La strada verso l’approvazione definitiva è lunga e gli attivisti non si danno per vinti. Il testo appena varato passa adesso a una commissione che lo perfezionerà prima di riportarlo in aula per l’ultimo scrutinio. Poi toccherà ai Lord. Ma il via libera ottenuto ieri, il primo dopo dieci anni dall’ultimo fallito tentativo di aprire le porte all’eutanasia, sigilla la volontà politica (seppure non schiacciante) di portarlo a termine.

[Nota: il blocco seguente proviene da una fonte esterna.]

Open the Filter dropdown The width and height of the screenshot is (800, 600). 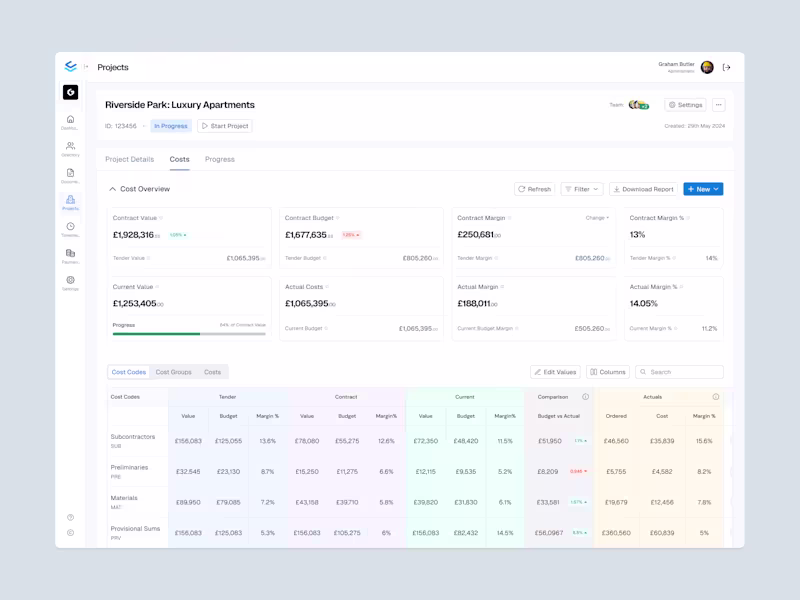581,189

Il voto è avvenuto al termine di un dibattito di quasi cinque ore, con 160 deputati iscritti a parlare, dai toni inusuali: intensi, meditati, emozionati. Molte delle dichiarazioni, sia favorevoli che contrarie, sono state lette con la voce rotta dal pianto a condividere con l’aula storie personali di vita e morte. «Mi implorava di farla morire», ha ricordato la conservatrice Alicia Kearns parlando della mamma defunta. «La mia voleva vivere, anche se il dolore era diventato insopportabile», le ha risposto laburista Florence Eshalomi. Le voci a favore e contro il provvedimento non hanno seguito i consueti schemi – «sì» dalla sinistra di governo, «no» dalla destra di opposizione – ma si sono incrociate in maniera trasversale. I partiti hanno infatti concesso ai deputati il voto in libertà di coscienza. Il provvedimento, che è stato selezionato con una sorta di “lotteria” tra quelli di iniziativa privata, godeva tuttavia del tacito appoggio del primo ministro Keir Starmer. «Si è percepita una certa pressione – ha osservato il Guardian – perché qualcuno scegliesse questo tema». L’esito dello scrutino ha certificato che sulle questioni etiche, come il fine vita, le alleanze improbabili sono possibili.
La fronda del «sì» ha visto schierati, insieme, il premier Starmer, appoggiato dal 60 per centro del partito, e l’ex leader dei Tory Rishi Sunak. Al fronte del «no» hanno aderito otto ministri dell’attuale esecutivo, tra cui la vicepremier Angela Rayner, e la neoleader dei conservatori Demi Badenoch.
La protesta a Westminster degli oppositori della legge sull'eutanasia - Ansa
La titolare del provvedimento, Leadbeater, si è sforzata di portare dalla sua parte i deputati indecisi aprendo all’eventualità di emendamenti correttivi. Il suo testo sancisce che i malati terminali adulti, residenti in Galles o Inghilterra da più di un anno e ancora capaci di intendere e volere, possano ottenere dai medici l’aiuto necessario a morire. Contempla alcune misure di salvaguardia: l’interessato, questa è la prima, deve mettere per iscritto due volte il desiderio di morire; la sua idoneità, ancora, deve essere certificata da due medici indipendenti, a distanza di sette giorni uno dall’altro, e da un giudice dell’Alta Corte.
Secondo alcune associazioni questi paletti non assicurano, comunque, che in futuro le maglie della legge possano essere allargate ai pazienti vulnerabili come i depressi, gli autistici e, più in generale, i disabili.
Al termine della seduta, Leadbeater è scesa in strada, a riscuotere il tributo dei manifestanti in festa radunati dall’associazione Dignity in Dying. Smarrimento, invece, tra coloro che, poco lontano, avevano per ore gridato: «Aiutateci a vivere, non a morire». Il cattolico John Sherrington, vescovo ausiliare della diocesi di Westminster, ha espresso la speranza che i parlamentari abbiano «la saggezza di respingere questa legge in una fase successiva». Il piano, però, si è inclinato.